Hours before the gathering, Jewish students at the University of La Sorbonne in Paris found that its UEJF chapter office had been vandalized, with materials tossed on the floor and stepped on and “Death to Israel” and “Zionist racist anti-goy office,” written in French on the walls, according to videos of the office.

“At that particular time, it was very difficult to organize a gathering of the non-Jewish students,” said Ghozlan. “They refused to release a public statement [condemning the vandalism]because they didn’t want to be involved in the Palestinian-Israeli conflict.” (...)

After the vandalism, the UEJF wanted to get political leaders’ attention, so they commissioned a survey that measures attitudes among French people towards Israel and Jews. The study by the Institut français d’opinion publique, a market research firm, found that 54 percent of the respondents ages 18 to 24 believe that “Zionism is an international organization that seeks to influence the world and society in favor of Jews.” 
Fifty-two percent considered Zionism a racist ideology, and 57 percent had a bad image of Israel.(…)  
Jews in France and elsewhere in Europe now face not only traditional anti-Semitism from the far-right, but also from far-left parts of European society and from Muslim immigrant communities, according to Simone Rodan-Benzaquen, director of the American Jewish Committee-Europe.
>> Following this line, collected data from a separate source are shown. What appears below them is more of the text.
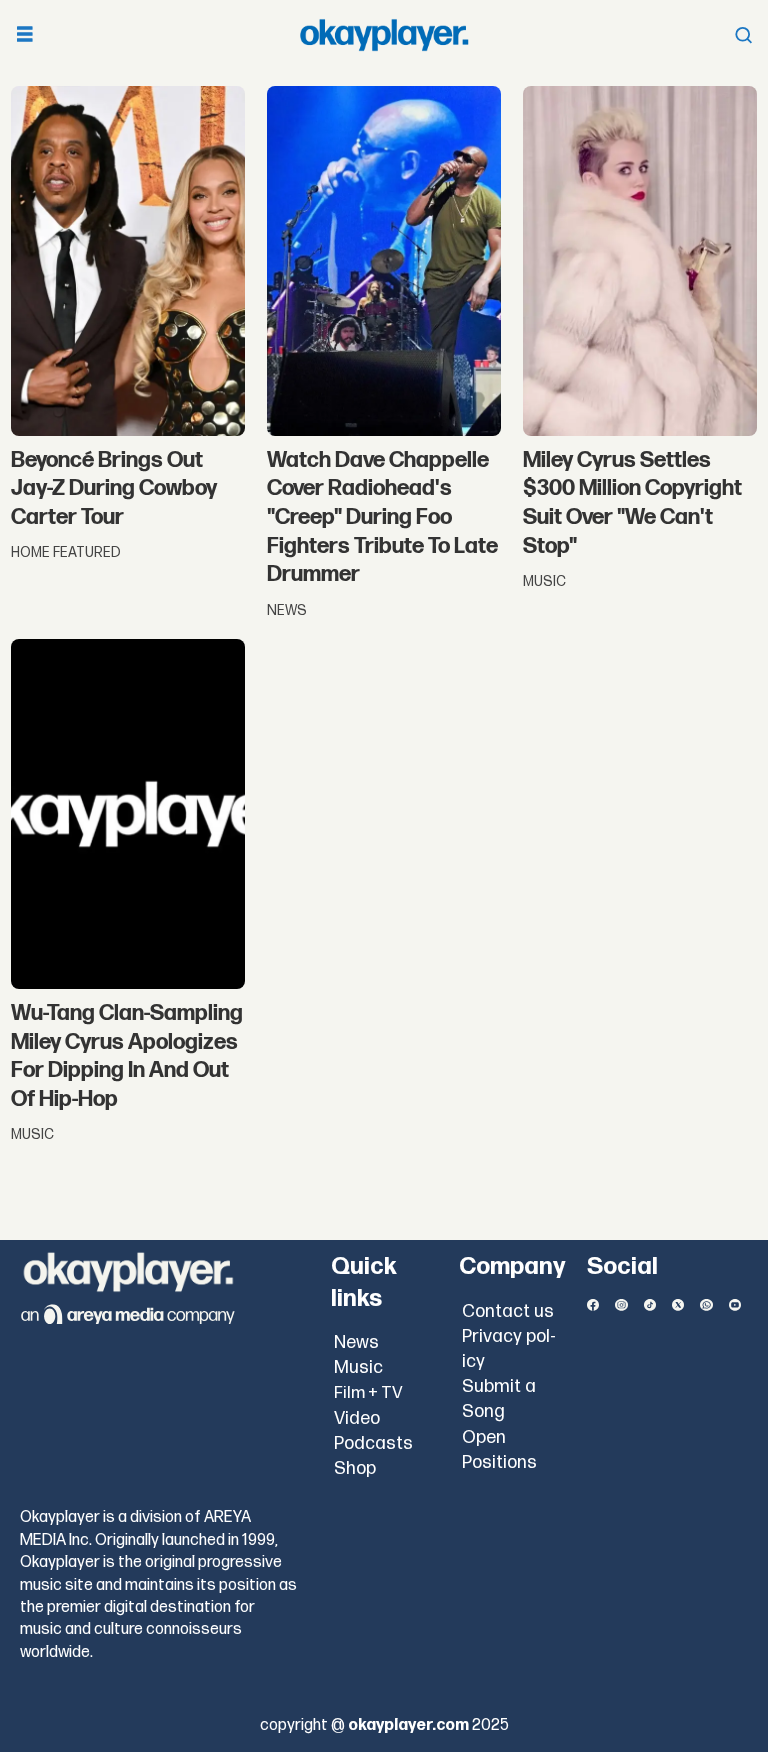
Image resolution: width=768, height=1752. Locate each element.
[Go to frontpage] (384, 35)
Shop (355, 1468)
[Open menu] (25, 35)
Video (357, 1418)
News (356, 1342)
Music (358, 1367)
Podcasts (373, 1443)
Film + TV (368, 1393)
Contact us (508, 1311)
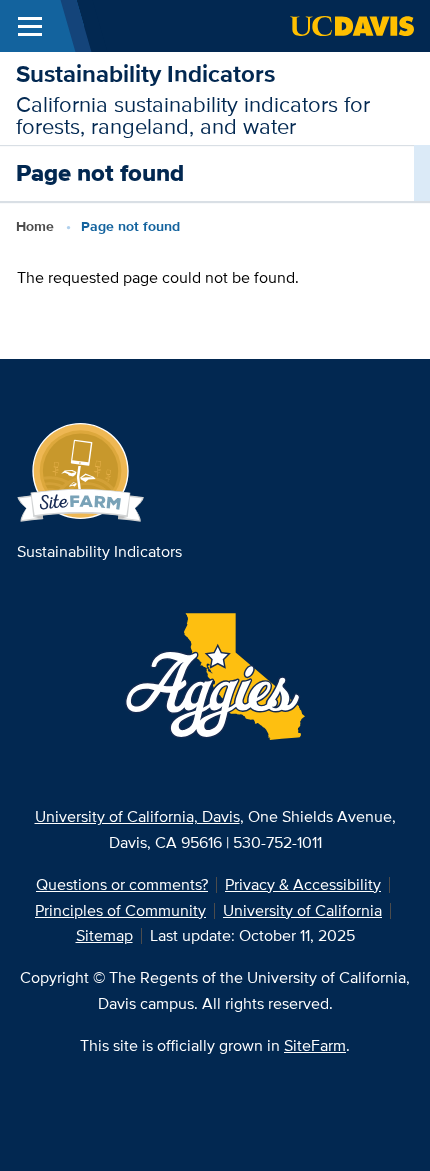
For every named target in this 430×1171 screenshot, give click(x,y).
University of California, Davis (137, 816)
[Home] (80, 471)
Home (35, 226)
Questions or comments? (122, 884)
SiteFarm (315, 1045)
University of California (302, 910)
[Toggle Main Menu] (30, 26)
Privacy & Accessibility (303, 884)
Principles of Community (120, 910)
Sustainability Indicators (145, 73)
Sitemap (104, 935)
The focal point is a “biased view of the Israeli-Palestinian conflict.”

She would like to see European governments adopt a “zero-tolerance policy” towards anti-Semitism.

“There seems to be a discrepancy between the words and the actual actions,” she said. “You will have very strong words from the president, from the prime minister, on anti-Semitism, but then you will have small incivilities or anti-Israeli demonstrations in the streets of Paris that suddenly turn sour.”